If you haven’t got the money to update your rig, then, meant for the time being, simply be aware of your system’s constraints. Don’t, for instance, use too many programs simultaneously—before you play a game, shut down every background process you can. These are just stop-gap measures, but they’ll help.

If the CPU isn’t the issue, then look at the GPU, especially when yours is at the bottom end of a game’s minimum specs. Of course, once you get a brand new GPU, it might result in a CPU bottleneck, meaning you’ll need to test again.

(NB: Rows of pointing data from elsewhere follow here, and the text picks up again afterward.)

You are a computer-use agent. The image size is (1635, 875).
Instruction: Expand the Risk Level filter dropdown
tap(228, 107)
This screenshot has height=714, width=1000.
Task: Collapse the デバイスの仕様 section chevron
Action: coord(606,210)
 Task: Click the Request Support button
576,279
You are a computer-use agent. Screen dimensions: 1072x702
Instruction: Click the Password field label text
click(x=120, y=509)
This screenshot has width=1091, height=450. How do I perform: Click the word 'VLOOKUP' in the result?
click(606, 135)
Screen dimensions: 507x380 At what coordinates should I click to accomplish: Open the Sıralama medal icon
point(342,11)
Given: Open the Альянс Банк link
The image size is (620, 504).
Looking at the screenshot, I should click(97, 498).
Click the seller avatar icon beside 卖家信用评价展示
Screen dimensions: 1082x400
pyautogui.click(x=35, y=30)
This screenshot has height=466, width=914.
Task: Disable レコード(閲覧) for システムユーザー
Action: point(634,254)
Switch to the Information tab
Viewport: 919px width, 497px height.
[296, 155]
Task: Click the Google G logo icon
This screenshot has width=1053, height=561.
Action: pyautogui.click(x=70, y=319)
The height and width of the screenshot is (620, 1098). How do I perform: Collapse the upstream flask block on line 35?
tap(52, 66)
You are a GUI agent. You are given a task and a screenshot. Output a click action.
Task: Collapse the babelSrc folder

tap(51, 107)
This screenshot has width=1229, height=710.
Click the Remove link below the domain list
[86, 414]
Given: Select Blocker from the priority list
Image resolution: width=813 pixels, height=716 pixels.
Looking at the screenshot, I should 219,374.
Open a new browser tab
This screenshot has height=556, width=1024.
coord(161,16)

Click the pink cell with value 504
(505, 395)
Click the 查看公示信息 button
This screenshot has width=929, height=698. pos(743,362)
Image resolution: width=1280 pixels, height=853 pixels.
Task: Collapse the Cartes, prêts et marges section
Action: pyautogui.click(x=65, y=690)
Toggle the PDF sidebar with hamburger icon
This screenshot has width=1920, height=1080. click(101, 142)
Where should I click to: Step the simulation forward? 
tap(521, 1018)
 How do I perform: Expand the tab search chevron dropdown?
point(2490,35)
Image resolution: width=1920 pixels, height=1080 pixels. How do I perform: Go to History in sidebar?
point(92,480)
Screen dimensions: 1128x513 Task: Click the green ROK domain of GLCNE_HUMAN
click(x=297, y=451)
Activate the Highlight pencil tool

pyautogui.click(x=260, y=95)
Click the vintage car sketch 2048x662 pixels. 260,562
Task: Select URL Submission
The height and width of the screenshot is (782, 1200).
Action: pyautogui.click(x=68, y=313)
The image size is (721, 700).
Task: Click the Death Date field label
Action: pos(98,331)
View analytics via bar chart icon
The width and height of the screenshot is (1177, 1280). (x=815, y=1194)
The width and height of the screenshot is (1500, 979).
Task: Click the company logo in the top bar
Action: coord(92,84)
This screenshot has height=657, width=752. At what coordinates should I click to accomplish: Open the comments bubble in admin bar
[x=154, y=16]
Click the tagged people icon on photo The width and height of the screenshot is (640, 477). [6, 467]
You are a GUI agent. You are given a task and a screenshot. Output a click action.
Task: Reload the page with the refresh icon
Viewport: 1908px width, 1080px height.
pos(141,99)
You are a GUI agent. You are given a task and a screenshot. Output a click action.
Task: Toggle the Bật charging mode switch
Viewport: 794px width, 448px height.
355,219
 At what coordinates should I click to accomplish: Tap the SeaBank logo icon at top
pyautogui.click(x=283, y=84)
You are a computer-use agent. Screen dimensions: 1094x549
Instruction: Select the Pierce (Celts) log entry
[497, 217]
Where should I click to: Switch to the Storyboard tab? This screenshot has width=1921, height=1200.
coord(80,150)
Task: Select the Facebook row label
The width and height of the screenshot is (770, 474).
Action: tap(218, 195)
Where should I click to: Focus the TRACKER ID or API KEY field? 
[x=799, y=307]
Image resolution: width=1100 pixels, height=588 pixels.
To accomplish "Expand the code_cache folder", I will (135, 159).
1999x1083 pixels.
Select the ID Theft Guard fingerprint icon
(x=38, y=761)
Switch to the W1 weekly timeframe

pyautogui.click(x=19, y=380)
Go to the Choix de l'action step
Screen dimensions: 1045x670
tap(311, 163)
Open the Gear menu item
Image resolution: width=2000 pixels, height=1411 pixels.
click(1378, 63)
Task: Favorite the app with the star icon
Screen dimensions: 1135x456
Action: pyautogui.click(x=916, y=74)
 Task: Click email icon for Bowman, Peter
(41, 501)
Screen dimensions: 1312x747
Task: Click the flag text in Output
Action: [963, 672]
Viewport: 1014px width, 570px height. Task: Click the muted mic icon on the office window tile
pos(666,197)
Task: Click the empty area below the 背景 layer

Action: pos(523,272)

Another alternative for those tight on cash is to try overclocking the components in order to squeeze a little more performance out of them. This comes with risks, nevertheless, including voiding your warranty, consuming more power, and, potentially, shortening the life of the particular CPU and GPU.

Still, for an older PC, where your choice is to either overclock or get something new you can’t afford, overclocking is sort of a built-in improve, and it might be the best choice.

For more info, check out our tutorials on overclocking , and how to overclock your GPU   or  Intel CPU .

In order to RAM or Not in order to RAM

RAM is a weird component within modern PCs. If you don’t have enough, adding more can have a dramatic impact on your computer’s performance. If, however , your system doesn’t use all its RAM on a regular basis, changing this won’t have the impact you need.

For those who don’t need the RAM upgrade, the much better choice might be getting an SSD, upgrading to a new CPU, or installing a new graphics cards.